City to seek $146.3M federal grant

By David Slade
The Post and Courier
Wednesday, September 9, 2009



It's a drainage project, a highway project, a Homeland Security plan, a job-creation initiative and a community-building exercise, all wrapped into one bold feat of engineering. And it can be yours for just $146 million.

That's essentially Charleston's pitch to the federal government for the money needed to address flooding problems that have vexed downtown residents for about as long as there's been a downtown.

By Tuesday, the city will submit a federal grant application for $146.3 million in stimulus funding from the U.S. Department of Transportation.

If Charleston is successful, the money will buy a drainage system for a 500-acre section of the peninsula where heavy rains at high tide often flood the Septima Clark Expressway and neighborhood streets, frequently damaging homes and property. The money also would pay for improvements to the expressway aimed at beautifying the main artery across town and improving safety for pedestrians and bicyclists.

The money needed for the job is roughly equal to the city's entire annual budget, an amount far beyond the city's normal means.

Of course, Charleston won't be alone in applying for federal grant money. There's $1.5 billion in Transportation Investment Generating Economic Recovery (TIGER) grant money, and the city is requesting nearly 10 percent of the amount available nationwide.

Mayor Joe Riley seems confident of the city's chances, however; and the City Council has gone along, agreeing to spend millions on engineering, permitting, environmental studies, grant preparation and other work aimed at having a "shovel-ready" project to present to the federal government.
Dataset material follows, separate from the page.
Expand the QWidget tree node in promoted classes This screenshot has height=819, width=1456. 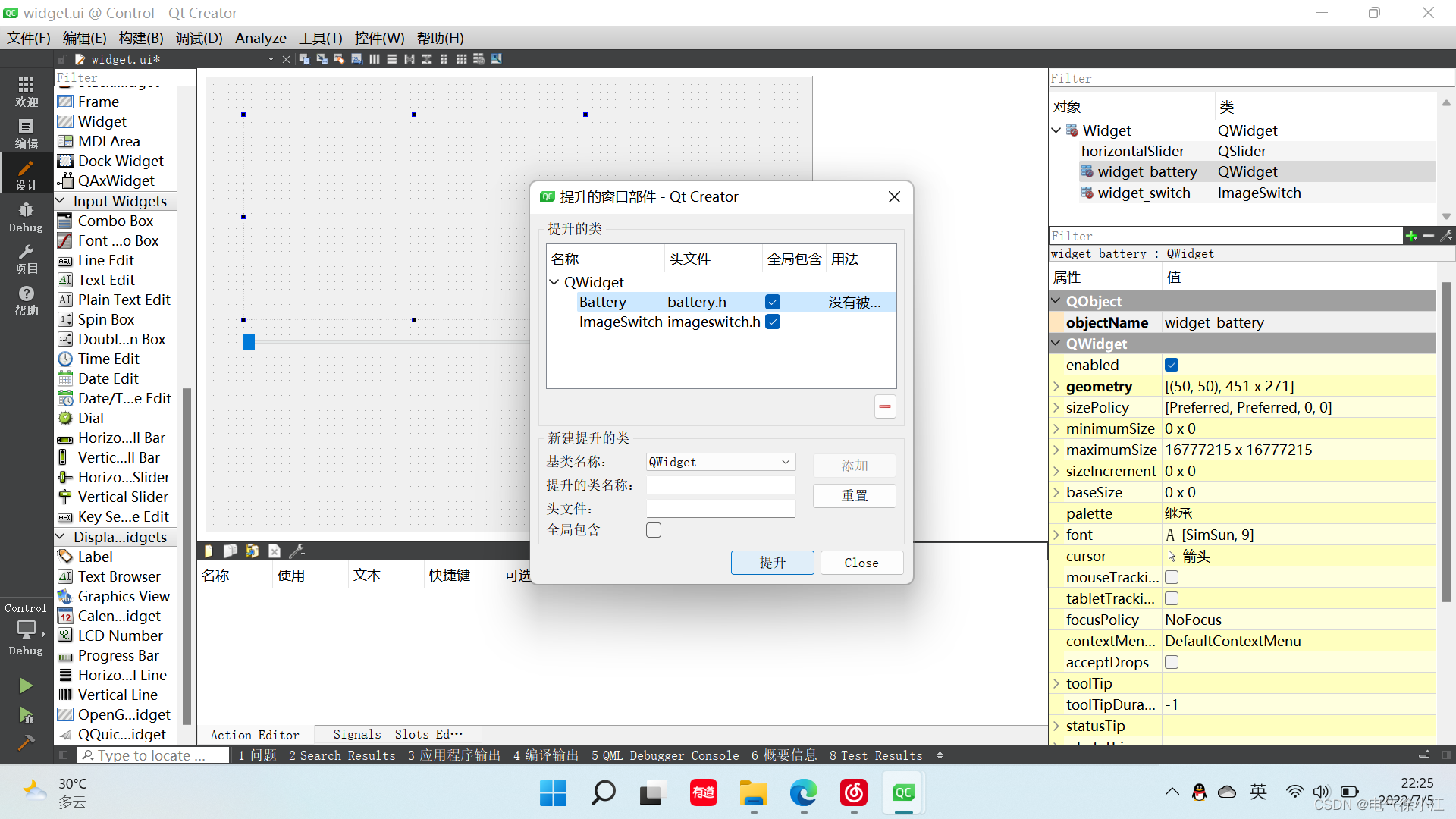point(555,282)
If the grant is approved this winter, the city could be ready to solicit bids for the work.

"We believe there would be over 3,000 jobs created," Riley told City Council members Tuesday night, as they considered authorizing the latest $1.6 million of the $7.4 million in engineering contracts.

The project is costly because it involves creating a system of huge shafts and tunnels, 12 feet in diameter and 130 feet below ground, linked to a trio of massive pumps that could send 361,000 gallons of water per minute into the Ashley River.
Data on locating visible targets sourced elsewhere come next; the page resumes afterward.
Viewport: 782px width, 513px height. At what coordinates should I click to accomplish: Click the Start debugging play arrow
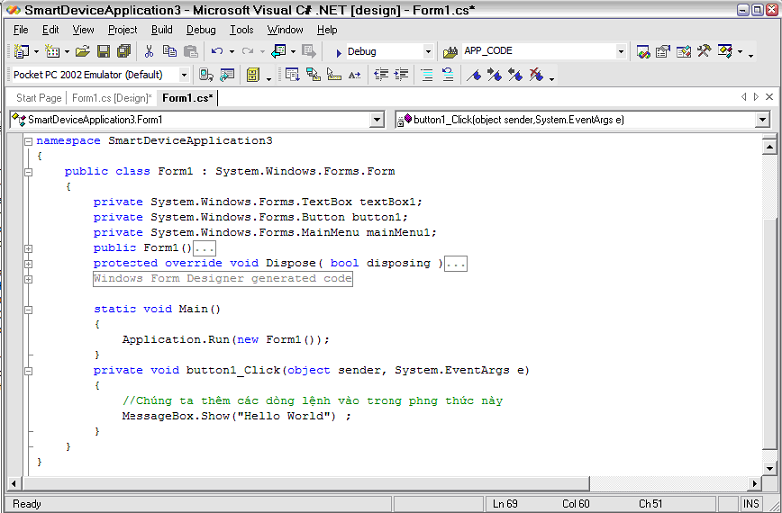click(x=338, y=52)
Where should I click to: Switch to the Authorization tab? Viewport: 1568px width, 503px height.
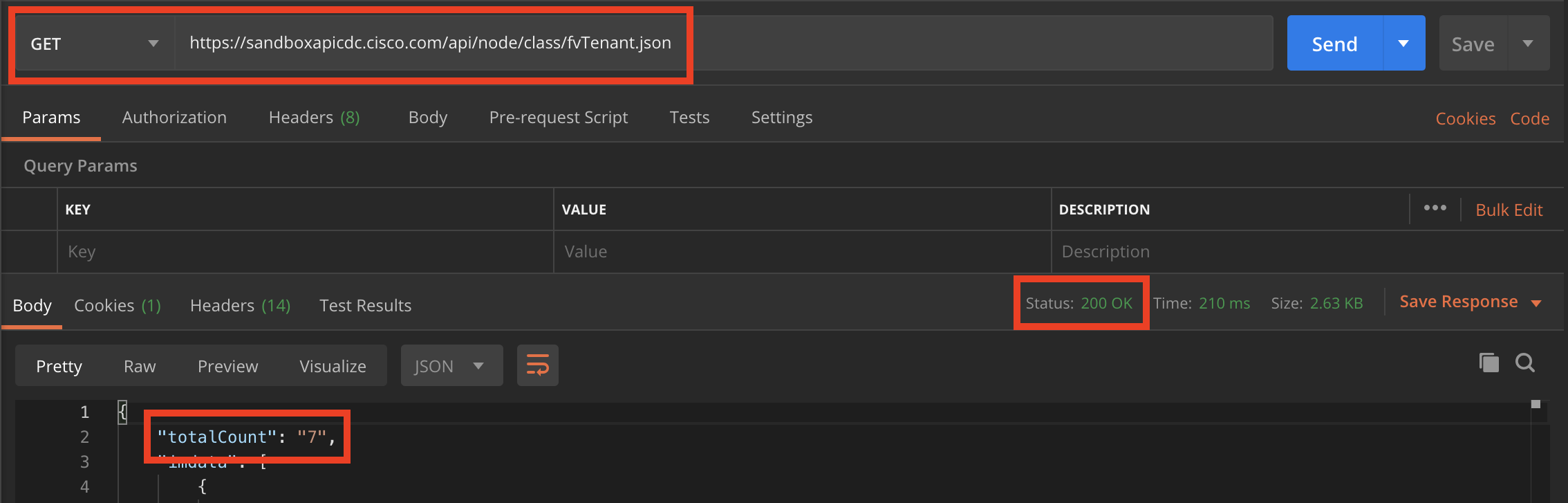pyautogui.click(x=174, y=118)
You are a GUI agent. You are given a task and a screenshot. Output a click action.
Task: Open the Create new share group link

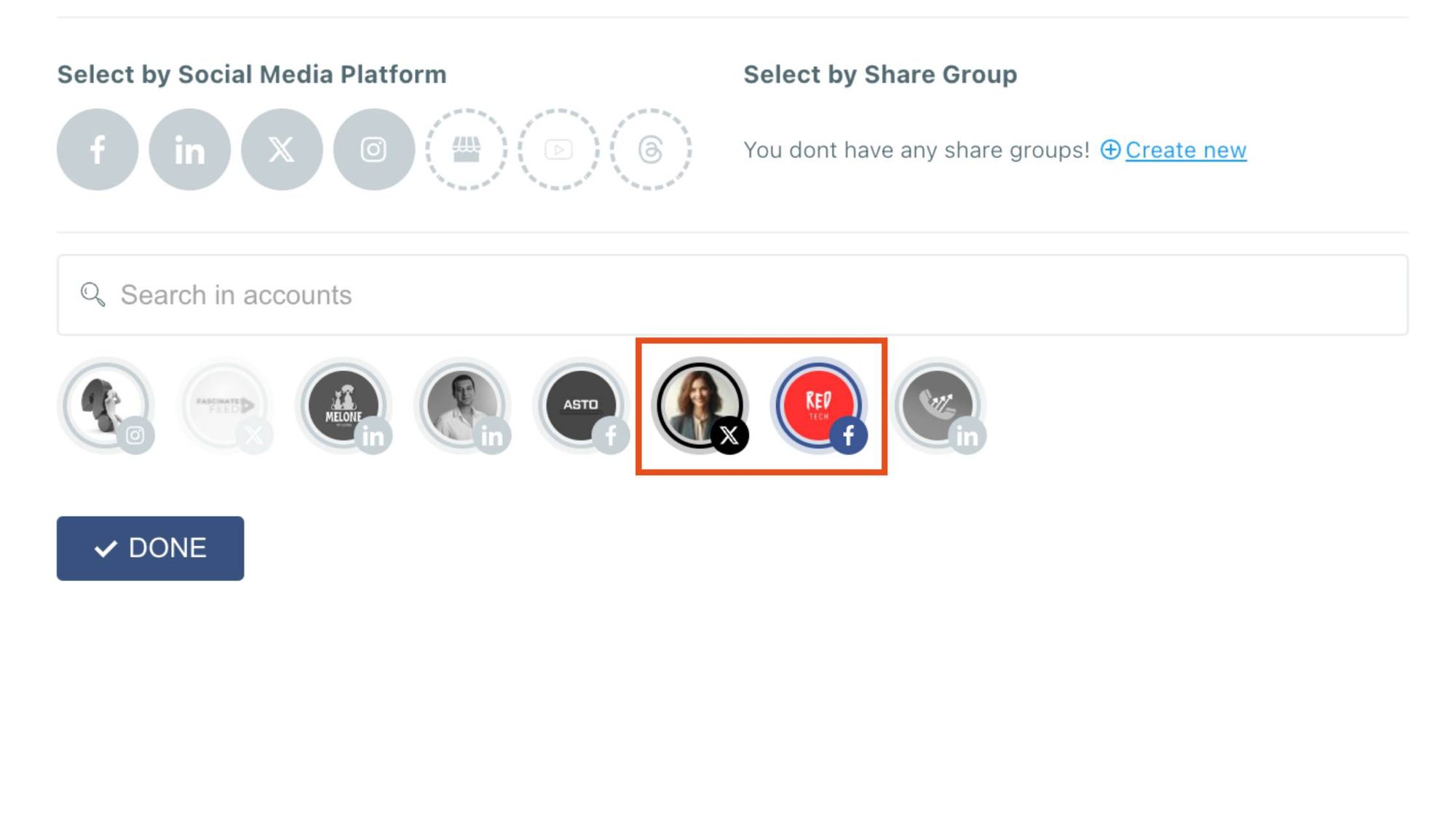[1185, 151]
The area those pumps would drain covers about 20 percent of the Charleston peninsula, roughly from the Ashley River to King Street, and from Hampton Park to the Medical University of South Carolina.

Riley said he believes the grant will be competitive because the problems the project aims to fix are so widespread. The flooding in the area blocks the only federal highway across the peninsula, which is a key hurricane evacuation route and also the route to both the Veterans Affairs hospital and MUSC, which is South Carolina's only Level One Trauma Center.

There's also the job-creation element, which is an important goal of the federal grant money, and the hope that the highway improvements will help reconnect parts of the West Side that were split apart when the highway was created.

"The stimulus effect of that (grant money) in our community would be huge," Riley said.

The grant applications are due Tuesday, and the city expects to get an answer some time between November and January.